Copies exécutoiresREPUBLIQUE FRANCAISE

délivrées le :AU NOM DU PEUPLE FRANCAIS

COUR D’APPEL DE PARIS

Pôle 6 – Chambre 10

ARRET DU 01 JUIN 2022

(n° , 1 pages)

Numéro d’inscription au répertoire général : N° RG 18/07437 – N° Portalis 35L7-V-B7C-B53PW

Décision déférée à la Cour : Jugement du 30 Mars 2018 -Conseil de Prud’hommes – Formation paritaire de CRETEIL – RG n° F 15/02570

APPELANTE

SA FRANCE TRAVAUX PUBLICS SERVICES prise en la personne de son représentant légal

[Adresse 5]

[Localité 2]

Représentée par Me Jean-didier VOGELI, avocat au barreau de PARIS, toque : D0264

INTIME

Monsieur [L] [U]

[Adresse 1]

[Localité 3]

Représenté par Me Ludivine DE LEENHEER, avocat au barreau de VAL-DE-MARNE, toque : PC 185

COMPOSITION DE LA COUR :

En application des dispositions des articles 805 et 907 du code de procédure civile, l’affaire a été débattue le 09 Mars 2022, en audience publique, les avocats ne s’y étant pas opposés, devant Madame Véronique BOST, Vice Présidente placée faisant fonction de conseillère par ordonnance du Premier Président en date du 16 décembre 2021,chargée du rapport.

Ce magistrat a rendu compte des plaidoiries dans le délibéré de la Cour, entendu en son rapport, composée de :

Monsieur Nicolas TRUC, Président de la chambre

Madame Gwenaelle LEDOIGT, Présidente de la chambre

Madame Véronique BOST, Vice Présidente placée faisant fonction de conseillère par ordonnance du Premier Président en date du 16 décembre 2021

Greffier : lors des débats : Mme Sonia BERKANE

ARRET :

– contradictoire

– mis à disposition de l’arrêt au greffe de la Cour, les parties en ayant été préalablement avisées dans les conditions prévues au deuxième alinéa de l’article 450 du code de procédure civile.

– signé par Monsieur Nicolas TRUC, Président et par Sonia BERKANE,Greffière, à laquelle la minute de la décision a été remise par le magistrat signataire.

EXPOSE DU LITIGE

Monsieur [L] [U] a été embauché par la société FRANCE TRAVAUX PUBLICS SERVICES à compter du 15 septembre 2014 selon contrat à durée indéterminée en qualité de chauffeur-mécanicien.
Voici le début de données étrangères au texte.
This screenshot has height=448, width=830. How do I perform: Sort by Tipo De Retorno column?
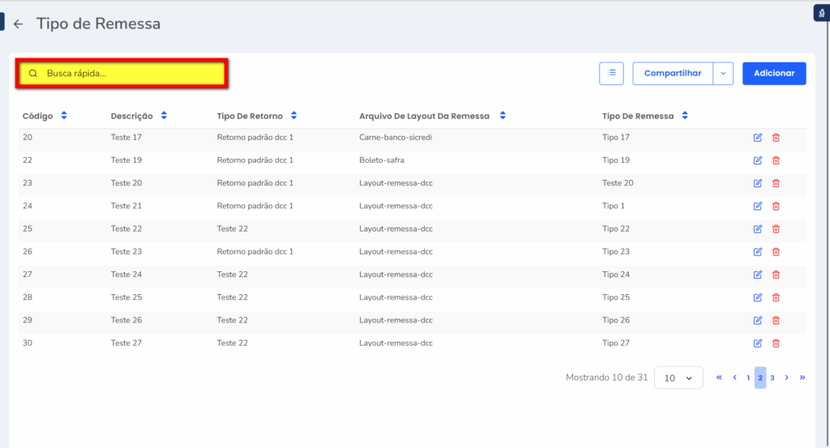coord(294,116)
La convention collective applicable est celle des entreprises de maintenance, distribution et location de matériel agricole et de travaux publics.

Par courrier du 6 juillet 2015, Monsieur [U] a été convoqué à un entretien préalable qui s’est tenu le 23 juillet.
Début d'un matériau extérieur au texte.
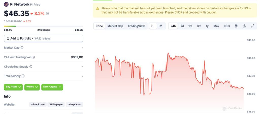This screenshot has height=114, width=260.
Task: Click Add to Portfolio button
Action: point(43,39)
Par courrier du 28 juillet 2015, la société FRANCE TRAVAUX PUBLICS SERVICES a notifié à M. [U] son licenciement pour faute simple à effet immédiat.
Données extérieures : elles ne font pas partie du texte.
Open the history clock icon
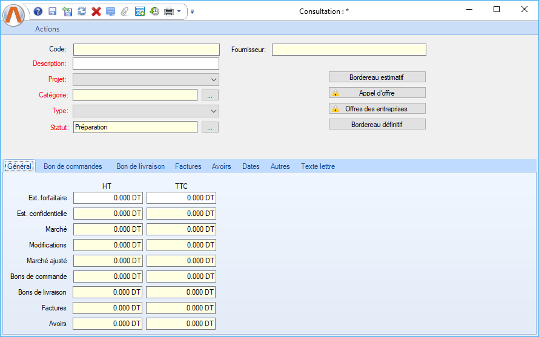This screenshot has width=539, height=337. pos(154,11)
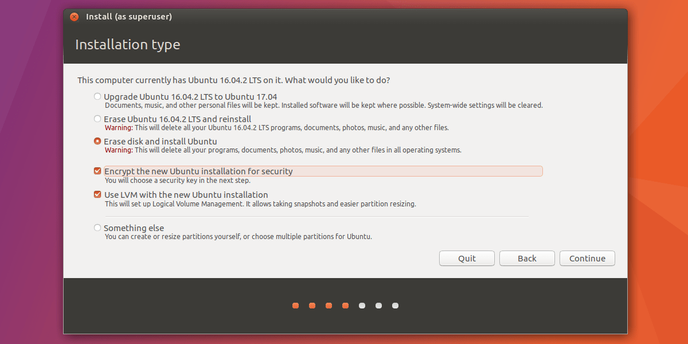Quit the Ubuntu installer

pos(466,258)
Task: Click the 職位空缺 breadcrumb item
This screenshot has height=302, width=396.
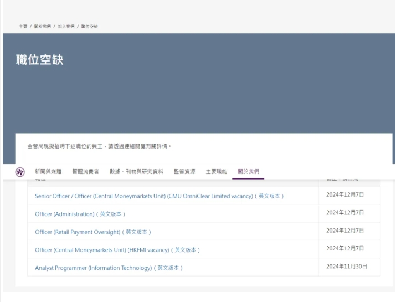Action: click(x=90, y=27)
Constestant le bien fondé de son licenciement, M. [U] a saisi le conseil de prud’hommes de Créteil.

Par jugement du 30 mars 2018, notifié le 1er juin 2018, le conseil de prud’hommes a :

– condamné la société FRANCE TRAVAUX PUBLICS SERVICES à verser à Monsieur [L] [U] les sommes de:

* 17 220 euros à titre d’indemnité pour licenciement sans cause réelle et sérieuse,

* 3 000 euros à titre de dommages et intérêts pour absence de tenue professionnelle et d’accès aux locaux sanitaires,

* 1 200 euros sur le fondement de l’article 700 du code de procédure civile,

– donné acte à la la société FRANCE TRAVAUX PUBLICS SERVICES du règlement à Monsieur [L] [U] de la somme de 2 513,87 euros au titre de la prime de panier pour les années 2014 et 2015,

– débouté Monsieur [L] [U] de toutes ses autres demandes,

– ordonné à la société FRANCE TRAVAUX PUBLICS SERVICES la remise de l’attestation Pôle Emploi, le bulletin de salaire avec la mention des primes de panier pour la période 2014 et 2015, le tout conforme au présent jugement sous astreinte de 15 euros par jour de retard à compter de 15 jours de notification pour la totalité des documents, astreinte que le conseil se réserve le droit de liquider,

– mis les dépens à la charge de la partie succombante.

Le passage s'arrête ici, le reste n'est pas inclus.